EXERCISE DESCRIPTION: The entire listing below needs to be transcribed word for word.

▼

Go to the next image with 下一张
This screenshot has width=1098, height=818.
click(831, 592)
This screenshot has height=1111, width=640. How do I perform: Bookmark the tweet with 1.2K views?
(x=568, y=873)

▲

RESPONSE BOX:
Go to the next image with 下一张
This screenshot has width=1098, height=818.
click(831, 592)
This screenshot has height=1111, width=640. How do I perform: Bookmark the tweet with 1.2K views?
(x=568, y=873)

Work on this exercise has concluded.